Doctors warn this can not only be problematic but could lead to what some experts call cyberchondria – the condition of obsessing over medical information found online.
“It kind of freaked me out,” said Hannah Aldridge.
The folk singer said when she felt a pain in her chest she turned to the internet for answers, and the more she searched the more she worried.
Aldridge eventually learned she had a dislocated rib but that was not what she initially thought was the problem.
“I thought ‘I’m having a heart attack,’” said Aldridge. “It’s amazing what anxiety can do to a person and make you believe.”
This is what many doctors say is the downside of having so much medical information at your finger tips.
“Transparency of information is clearly going to be a double-edged sword,” said Dr. Cedric Spak, an infectious disease expert at Baylor University Medical Center in Dallas.
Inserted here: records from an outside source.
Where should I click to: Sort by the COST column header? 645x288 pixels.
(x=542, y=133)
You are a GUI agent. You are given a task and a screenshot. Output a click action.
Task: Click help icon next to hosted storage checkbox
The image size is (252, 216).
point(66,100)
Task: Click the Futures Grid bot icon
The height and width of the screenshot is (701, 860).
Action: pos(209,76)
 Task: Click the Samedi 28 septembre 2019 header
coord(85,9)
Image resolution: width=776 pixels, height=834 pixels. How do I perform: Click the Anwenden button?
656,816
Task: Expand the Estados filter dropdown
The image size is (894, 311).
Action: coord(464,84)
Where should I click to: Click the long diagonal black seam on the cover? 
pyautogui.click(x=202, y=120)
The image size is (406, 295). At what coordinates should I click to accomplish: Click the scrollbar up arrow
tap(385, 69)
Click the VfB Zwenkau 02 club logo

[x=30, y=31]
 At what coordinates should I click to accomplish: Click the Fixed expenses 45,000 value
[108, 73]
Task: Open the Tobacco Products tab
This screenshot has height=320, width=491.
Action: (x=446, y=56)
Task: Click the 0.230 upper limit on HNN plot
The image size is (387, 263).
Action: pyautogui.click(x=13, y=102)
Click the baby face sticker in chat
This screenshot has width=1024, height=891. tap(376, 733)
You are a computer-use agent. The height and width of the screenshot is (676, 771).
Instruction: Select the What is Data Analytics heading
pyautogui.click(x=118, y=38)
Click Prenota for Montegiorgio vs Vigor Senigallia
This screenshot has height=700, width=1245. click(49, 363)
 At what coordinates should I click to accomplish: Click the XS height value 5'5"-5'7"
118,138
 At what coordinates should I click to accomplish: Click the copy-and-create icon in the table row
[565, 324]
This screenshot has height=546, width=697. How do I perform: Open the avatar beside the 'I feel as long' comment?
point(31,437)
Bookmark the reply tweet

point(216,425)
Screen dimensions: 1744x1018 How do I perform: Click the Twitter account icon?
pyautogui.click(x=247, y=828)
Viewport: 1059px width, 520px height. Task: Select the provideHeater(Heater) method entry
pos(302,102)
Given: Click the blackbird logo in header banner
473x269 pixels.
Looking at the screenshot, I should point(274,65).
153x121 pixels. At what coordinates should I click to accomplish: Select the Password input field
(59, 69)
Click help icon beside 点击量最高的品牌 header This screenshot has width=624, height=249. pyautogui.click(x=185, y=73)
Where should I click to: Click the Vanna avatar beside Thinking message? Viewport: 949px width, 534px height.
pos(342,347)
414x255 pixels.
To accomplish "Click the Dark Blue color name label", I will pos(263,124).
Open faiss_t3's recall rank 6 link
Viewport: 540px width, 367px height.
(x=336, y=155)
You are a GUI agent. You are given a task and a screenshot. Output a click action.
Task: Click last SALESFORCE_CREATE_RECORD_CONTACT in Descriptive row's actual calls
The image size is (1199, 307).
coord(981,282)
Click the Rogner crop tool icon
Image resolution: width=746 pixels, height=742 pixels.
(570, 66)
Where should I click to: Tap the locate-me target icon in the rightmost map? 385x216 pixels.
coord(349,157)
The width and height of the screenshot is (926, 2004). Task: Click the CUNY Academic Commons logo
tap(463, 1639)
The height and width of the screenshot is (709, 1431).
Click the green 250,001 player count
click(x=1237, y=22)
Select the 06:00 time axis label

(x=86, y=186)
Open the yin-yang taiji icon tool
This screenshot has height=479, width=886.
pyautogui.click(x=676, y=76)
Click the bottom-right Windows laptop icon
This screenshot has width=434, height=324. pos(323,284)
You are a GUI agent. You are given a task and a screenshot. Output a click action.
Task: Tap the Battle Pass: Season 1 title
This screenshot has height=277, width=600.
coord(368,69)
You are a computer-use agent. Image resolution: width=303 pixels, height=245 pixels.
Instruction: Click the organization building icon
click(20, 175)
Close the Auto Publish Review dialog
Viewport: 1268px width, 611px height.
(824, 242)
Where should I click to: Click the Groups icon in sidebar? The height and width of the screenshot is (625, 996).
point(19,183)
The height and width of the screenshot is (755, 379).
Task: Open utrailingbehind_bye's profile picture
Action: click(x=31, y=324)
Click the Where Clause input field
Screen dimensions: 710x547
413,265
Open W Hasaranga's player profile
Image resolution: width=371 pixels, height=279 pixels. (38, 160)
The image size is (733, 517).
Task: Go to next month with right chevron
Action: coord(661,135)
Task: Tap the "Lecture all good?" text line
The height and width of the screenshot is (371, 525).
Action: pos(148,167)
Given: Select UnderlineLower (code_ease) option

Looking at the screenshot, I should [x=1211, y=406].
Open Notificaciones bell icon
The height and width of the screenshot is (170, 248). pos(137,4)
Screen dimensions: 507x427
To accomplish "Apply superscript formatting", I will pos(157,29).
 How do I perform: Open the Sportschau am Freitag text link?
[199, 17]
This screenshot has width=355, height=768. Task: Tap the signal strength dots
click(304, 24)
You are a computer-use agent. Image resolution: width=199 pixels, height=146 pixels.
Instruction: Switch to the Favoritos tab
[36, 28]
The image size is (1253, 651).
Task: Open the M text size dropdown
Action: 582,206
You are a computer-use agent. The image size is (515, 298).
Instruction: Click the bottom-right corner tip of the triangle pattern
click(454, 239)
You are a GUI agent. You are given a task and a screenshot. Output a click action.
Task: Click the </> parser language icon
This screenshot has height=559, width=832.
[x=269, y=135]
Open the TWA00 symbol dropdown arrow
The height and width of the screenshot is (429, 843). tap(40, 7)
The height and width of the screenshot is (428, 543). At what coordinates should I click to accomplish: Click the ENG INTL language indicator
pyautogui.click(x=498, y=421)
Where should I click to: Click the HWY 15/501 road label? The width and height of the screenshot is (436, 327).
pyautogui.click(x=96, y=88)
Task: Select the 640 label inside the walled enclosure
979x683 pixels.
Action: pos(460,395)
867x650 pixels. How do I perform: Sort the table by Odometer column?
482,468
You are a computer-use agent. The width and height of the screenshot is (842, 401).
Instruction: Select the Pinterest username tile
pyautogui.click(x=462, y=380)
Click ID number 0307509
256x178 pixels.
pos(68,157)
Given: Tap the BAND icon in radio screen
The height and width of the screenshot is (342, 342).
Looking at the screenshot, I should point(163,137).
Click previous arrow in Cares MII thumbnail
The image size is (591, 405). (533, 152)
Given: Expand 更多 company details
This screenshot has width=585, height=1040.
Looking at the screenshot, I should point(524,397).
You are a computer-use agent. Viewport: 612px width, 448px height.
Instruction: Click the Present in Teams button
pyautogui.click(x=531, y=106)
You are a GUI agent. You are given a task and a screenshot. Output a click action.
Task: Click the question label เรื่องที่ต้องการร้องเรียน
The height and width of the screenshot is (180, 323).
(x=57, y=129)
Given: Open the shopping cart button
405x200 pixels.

Dr. Spak said the internet can be helpful in educating patients, but it should not replace a doctor’s diagnoses.
“I think it is safe to say you can find anything on the internet,” said Dr. Spak. “We can all joke as internet users ‘it’s on the internet so it’s got to be true,’ and of course we all know that’s not the case.”
The Pew Research Center says nearly 60% of adults who use the internet have searched for health information and more than one in three say they’ve even tried using the internet to diagnose themselves.